Data pulled from a collection =>
::::

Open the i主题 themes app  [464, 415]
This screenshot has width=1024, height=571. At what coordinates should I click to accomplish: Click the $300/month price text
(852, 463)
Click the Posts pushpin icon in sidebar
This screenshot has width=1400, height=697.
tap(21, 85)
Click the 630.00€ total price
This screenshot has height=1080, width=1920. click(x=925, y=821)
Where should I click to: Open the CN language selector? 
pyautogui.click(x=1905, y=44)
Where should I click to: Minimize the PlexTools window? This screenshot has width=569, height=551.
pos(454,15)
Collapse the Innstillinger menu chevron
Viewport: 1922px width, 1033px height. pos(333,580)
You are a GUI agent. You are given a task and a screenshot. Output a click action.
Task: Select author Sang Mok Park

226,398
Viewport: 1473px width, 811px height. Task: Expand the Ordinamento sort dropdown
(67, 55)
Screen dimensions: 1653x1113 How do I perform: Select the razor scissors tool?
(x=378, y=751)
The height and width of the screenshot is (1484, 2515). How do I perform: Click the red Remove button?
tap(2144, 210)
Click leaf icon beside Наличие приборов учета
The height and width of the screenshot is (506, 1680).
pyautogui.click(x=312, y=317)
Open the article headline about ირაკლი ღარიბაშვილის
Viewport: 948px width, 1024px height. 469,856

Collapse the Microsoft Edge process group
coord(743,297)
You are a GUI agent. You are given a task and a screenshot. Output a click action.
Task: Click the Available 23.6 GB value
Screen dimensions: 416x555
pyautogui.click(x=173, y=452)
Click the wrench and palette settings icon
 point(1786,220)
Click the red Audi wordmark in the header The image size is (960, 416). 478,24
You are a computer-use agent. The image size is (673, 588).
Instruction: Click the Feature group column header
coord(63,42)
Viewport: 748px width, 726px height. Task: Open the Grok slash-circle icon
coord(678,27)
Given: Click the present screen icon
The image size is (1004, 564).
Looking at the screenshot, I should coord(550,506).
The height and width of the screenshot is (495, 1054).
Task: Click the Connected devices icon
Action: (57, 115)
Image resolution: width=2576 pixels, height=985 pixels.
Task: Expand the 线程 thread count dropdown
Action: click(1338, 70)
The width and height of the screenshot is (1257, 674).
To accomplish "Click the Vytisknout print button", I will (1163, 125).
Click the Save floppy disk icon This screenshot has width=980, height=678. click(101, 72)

::::

Required work => Convert the lines from the start of the rows through the line with "This screenshot has height=1080, width=1920." into a Markdown table with the columns No. and Line, leaving out any blank lines.

The answer =>
| No. | Line |
|---|---|
| 1 | Open the i主题 themes app  [464, 415] |
| 2 | This screenshot has width=1024, height=571. At what coordinates should I click to accomplish: Click the $300/month price text |
| 3 | (852, 463) |
| 4 | Click the Posts pushpin icon in sidebar |
| 5 | This screenshot has width=1400, height=697. |
| 6 | tap(21, 85) |
| 7 | Click the 630.00€ total price |
| 8 | This screenshot has height=1080, width=1920. click(x=925, y=821) |